● **Exercise requirements**
Only the lines below from the one that holds "This screenshot has height=672, width=666." through the one that holds "the 'Explicit local" should appear in the answer, copied exactly, end lines included and pictures omitted.

● **Data to examine**
========================

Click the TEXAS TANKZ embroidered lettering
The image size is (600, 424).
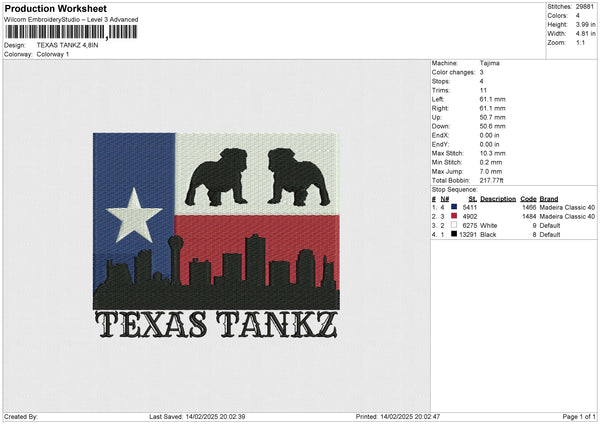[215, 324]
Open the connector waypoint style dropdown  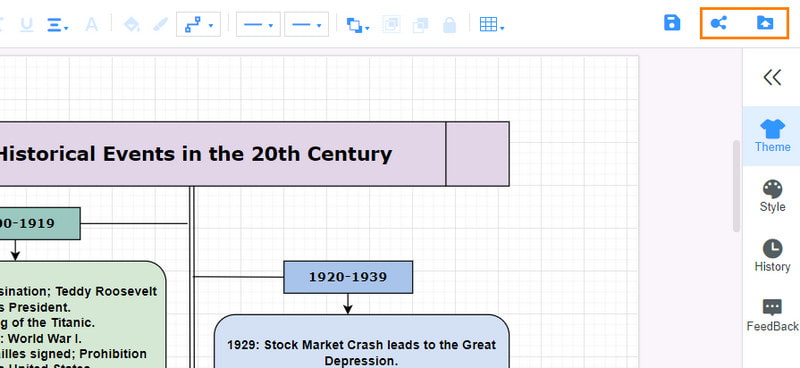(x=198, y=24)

========================

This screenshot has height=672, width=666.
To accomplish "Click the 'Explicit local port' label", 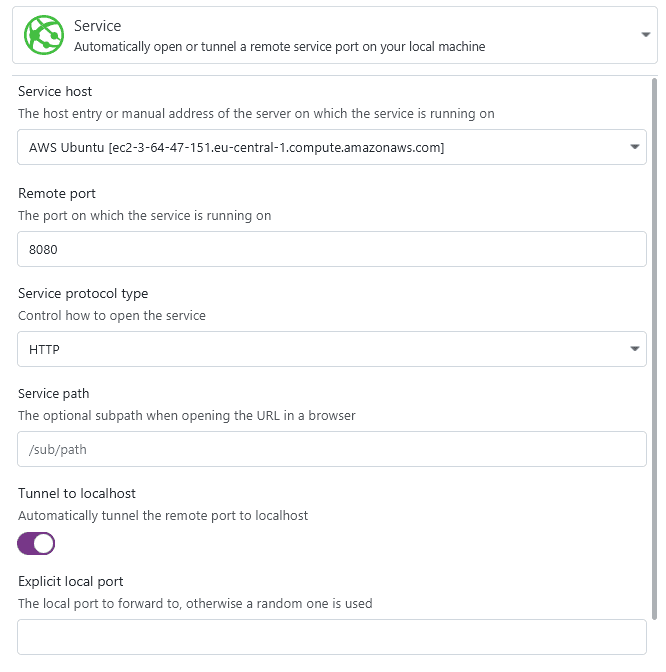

========================

● **Exercise solution**
This screenshot has height=672, width=666.
To accomplish "Click the 'Explicit local port' label", 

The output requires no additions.